Problem to solve »
Copy out all lines in the material below that contain the string "agent".
-------- Listed records --------
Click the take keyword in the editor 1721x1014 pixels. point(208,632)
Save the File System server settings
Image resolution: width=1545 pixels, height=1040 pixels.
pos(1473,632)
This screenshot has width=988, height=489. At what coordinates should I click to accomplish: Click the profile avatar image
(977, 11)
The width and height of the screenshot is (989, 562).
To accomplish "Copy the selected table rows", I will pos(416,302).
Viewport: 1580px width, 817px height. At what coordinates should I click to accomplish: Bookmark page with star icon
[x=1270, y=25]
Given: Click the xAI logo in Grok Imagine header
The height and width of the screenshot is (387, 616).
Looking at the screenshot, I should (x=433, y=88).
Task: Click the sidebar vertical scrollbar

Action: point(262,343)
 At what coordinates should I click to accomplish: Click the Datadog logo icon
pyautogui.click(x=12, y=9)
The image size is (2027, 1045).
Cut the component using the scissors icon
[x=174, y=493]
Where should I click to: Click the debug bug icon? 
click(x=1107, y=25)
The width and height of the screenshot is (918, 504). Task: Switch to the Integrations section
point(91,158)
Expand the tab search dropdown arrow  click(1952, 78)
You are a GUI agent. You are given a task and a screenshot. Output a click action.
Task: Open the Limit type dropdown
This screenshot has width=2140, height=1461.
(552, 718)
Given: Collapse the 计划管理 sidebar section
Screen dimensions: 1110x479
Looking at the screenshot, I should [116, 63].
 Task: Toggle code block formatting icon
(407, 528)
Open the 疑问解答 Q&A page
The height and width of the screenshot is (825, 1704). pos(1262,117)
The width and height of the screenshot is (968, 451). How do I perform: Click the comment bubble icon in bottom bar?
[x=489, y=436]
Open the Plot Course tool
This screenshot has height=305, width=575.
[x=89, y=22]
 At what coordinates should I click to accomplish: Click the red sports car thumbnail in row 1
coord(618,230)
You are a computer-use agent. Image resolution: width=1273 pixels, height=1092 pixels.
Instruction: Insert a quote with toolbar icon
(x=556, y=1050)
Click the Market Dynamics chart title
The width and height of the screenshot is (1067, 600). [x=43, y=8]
--------
Finished exercise »
You are a GUI agent. You are given a task and a screenshot. Output a click action.
You are a computer-use agent. Image resolution: width=1273 pixels, height=1092 pixels.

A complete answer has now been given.